___ LISTED RECORDS
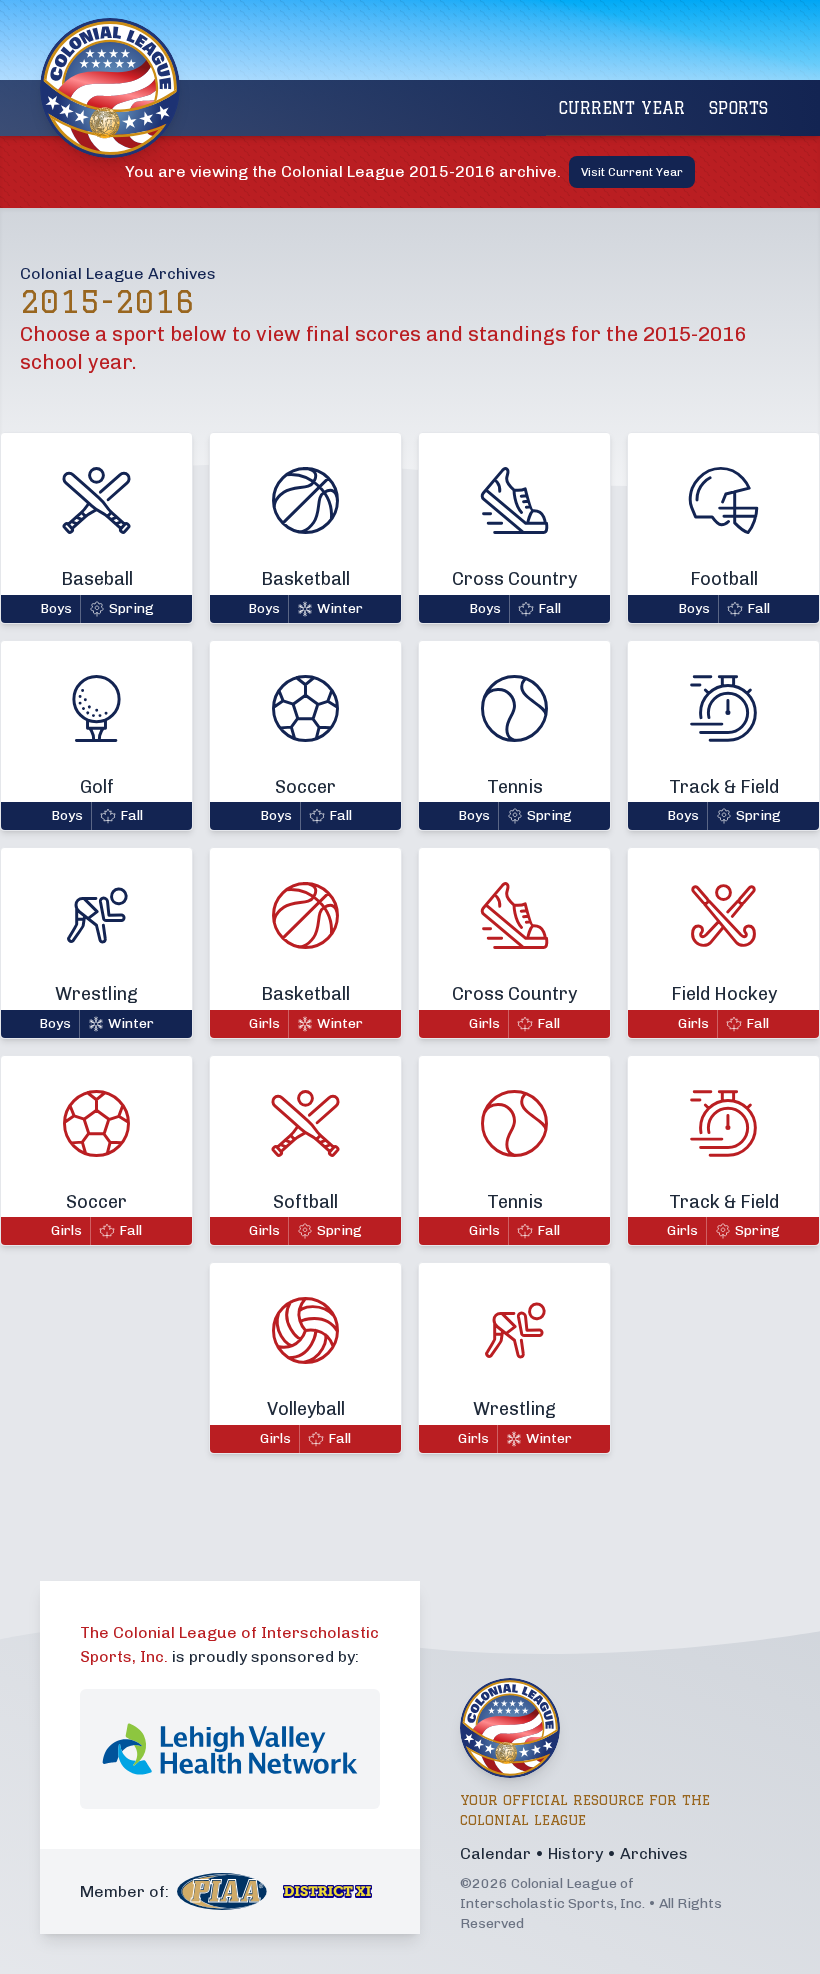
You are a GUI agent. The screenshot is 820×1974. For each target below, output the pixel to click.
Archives (654, 1853)
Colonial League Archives (118, 273)
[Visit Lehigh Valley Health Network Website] (230, 1749)
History (575, 1853)
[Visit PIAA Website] (222, 1891)
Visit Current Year (632, 172)
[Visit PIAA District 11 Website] (328, 1891)
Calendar (495, 1853)
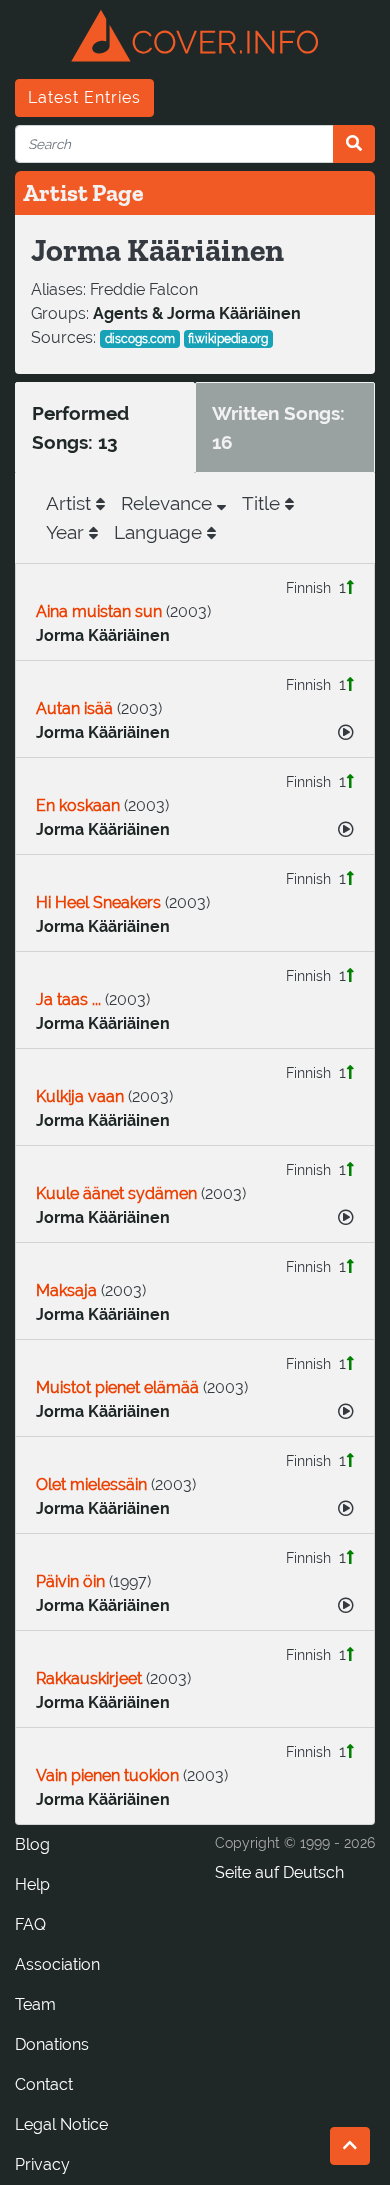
______
_ACTIVITY_. A verbatim copy of the data, free of pictures, is the expected answer.

_ANSWER SPACE_.
You are a GUI agent. The screenshot is 820×1974. For each target below, output the pixel to click.
Archives (654, 1853)
Colonial League Archives (118, 273)
[Visit Lehigh Valley Health Network Website] (230, 1749)
History (575, 1853)
[Visit PIAA Website] (222, 1891)
Visit Current Year (632, 172)
[Visit PIAA District 11 Website] (328, 1891)
Calendar (495, 1853)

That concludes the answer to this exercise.